### EXERCISE REQUIREMENTS:
Set down the data below without change, skipping the pictures it holds.

- - - - -

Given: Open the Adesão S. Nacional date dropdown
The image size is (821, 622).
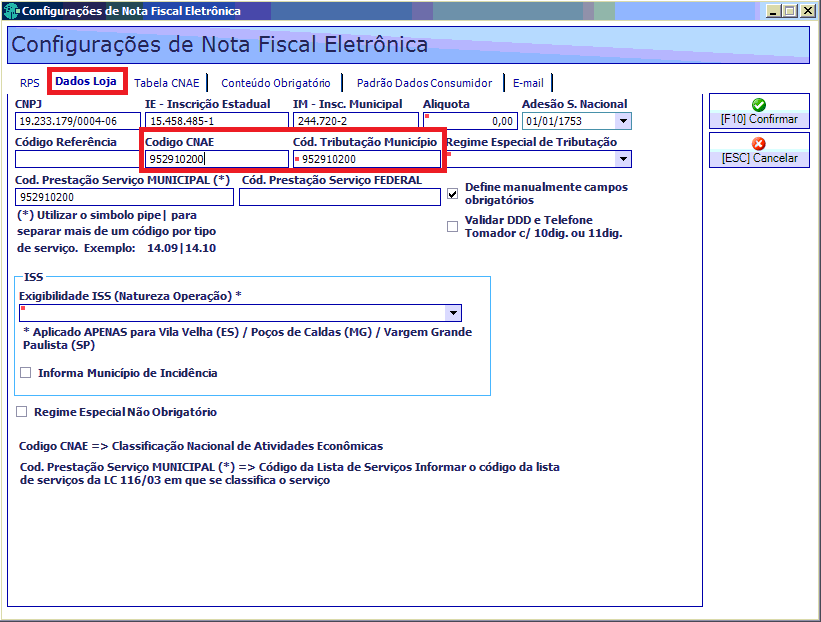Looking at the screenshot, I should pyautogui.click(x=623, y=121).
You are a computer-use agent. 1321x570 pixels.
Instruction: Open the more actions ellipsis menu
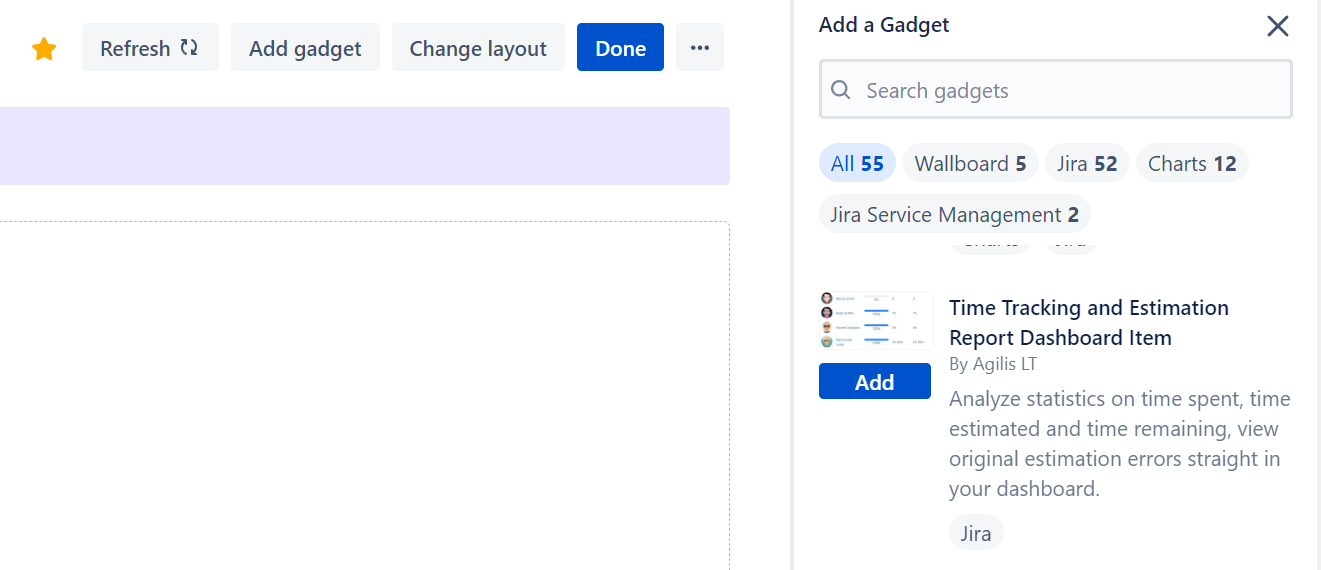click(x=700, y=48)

- - - - -

### ANSWER TO THIS PROBLEM:
Given: Open the Adesão S. Nacional date dropdown
The image size is (821, 622).
Looking at the screenshot, I should pyautogui.click(x=623, y=121).
You are a computer-use agent. 1321x570 pixels.
Instruction: Open the more actions ellipsis menu
click(x=700, y=48)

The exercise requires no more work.